--- PROVIDED PASSAGE ---

I just looked into this and it looks like I was wrong and there is no straightforward way to do that, sorry. We could add a helper the "cmdkit/files" package - I'm just a bit weary that at some point we might have a lot of helpers in there.
Hey @kjzz, I think we're still mixing two different issues. The second problem is about naming the anonymous directory included by the flag -w, but you seem to be interested in naming content from stdin, that's the first problem, and it's independent from the first one, it will happen whether or not you include the -w flag.
In the 1st problem that you're trying to fix, we need to detect that the file came from stdin, but as @keks was explaining that may not be so easy. @keks Do you see a simple (even if not complete) solution here that would take into account the HTTP as well as the CLI case?
Checking that the filename is an empty string "" would work only if we're sending a single file (otherwise, if there are multiple files without names, we can't rename them all to the same name). A really dirty approach would be to just rename the first unnamed file (and leave the rest unnamed), that would work for stdin in CLI, and in HTTP, in the worst case where we're receiving many file, we just rename the first one and leave the rest as is, which doesn't sound so bad, @keks WDYT?

---

_REQUEST_
Print, word for word, the portion of the forum thread that starts with the words containing "I just looked" and ends with "the CLI case?". The data after this point has nothing to do with the forum thread.

--- PROVIDED DATA ---

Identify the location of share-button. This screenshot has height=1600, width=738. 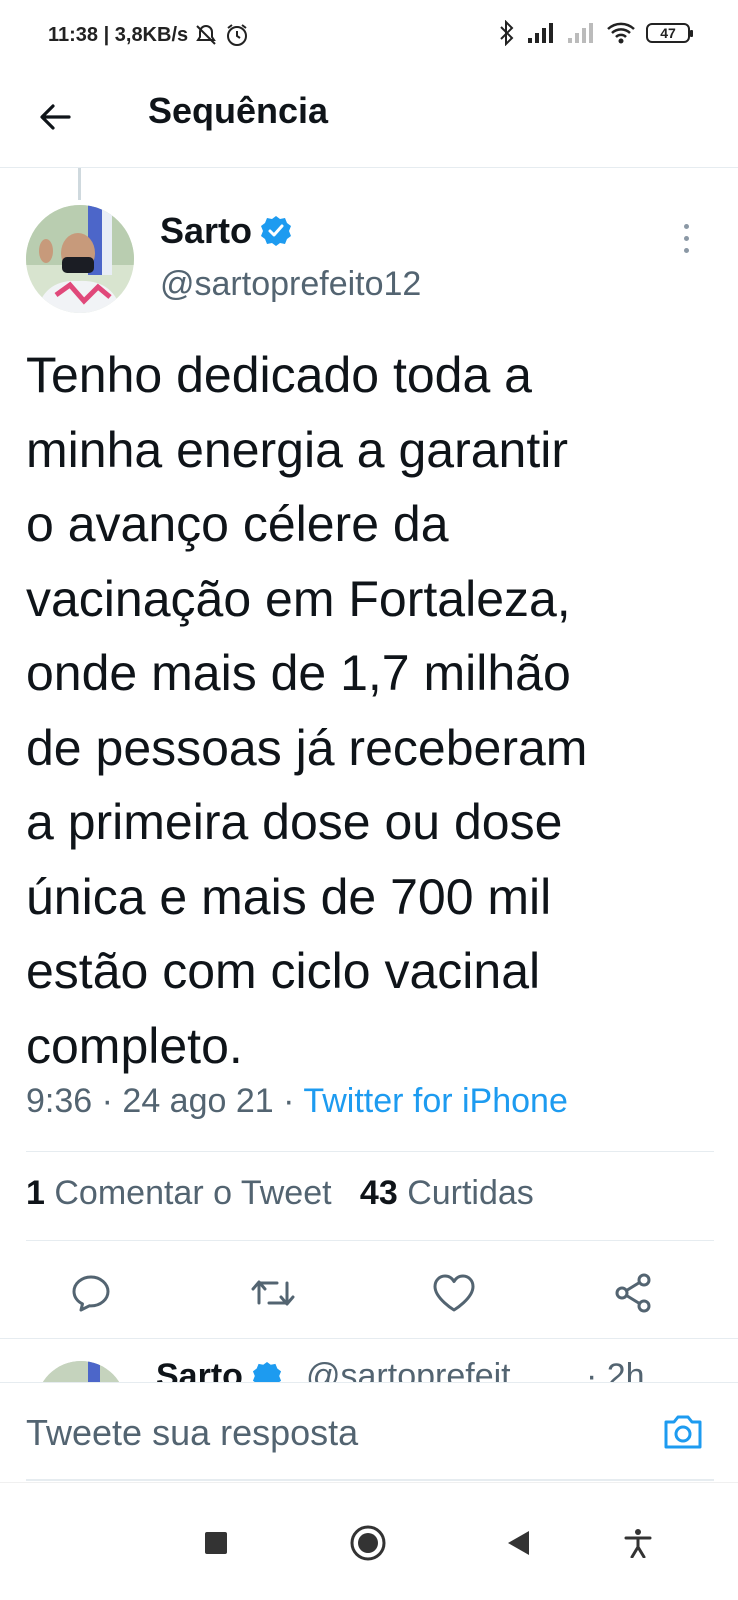
(633, 1293).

---

_YOUR SOLUTION_
I just looked into this and it looks like I was wrong and there is no straightforward way to do that, sorry. We could add a helper the "cmdkit/files" package - I'm just a bit weary that at some point we might have a lot of helpers in there.
Hey @kjzz, I think we're still mixing two different issues. The second problem is about naming the anonymous directory included by the flag -w, but you seem to be interested in naming content from stdin, that's the first problem, and it's independent from the first one, it will happen whether or not you include the -w flag.
In the 1st problem that you're trying to fix, we need to detect that the file came from stdin, but as @keks was explaining that may not be so easy. @keks Do you see a simple (even if not complete) solution here that would take into account the HTTP as well as the CLI case?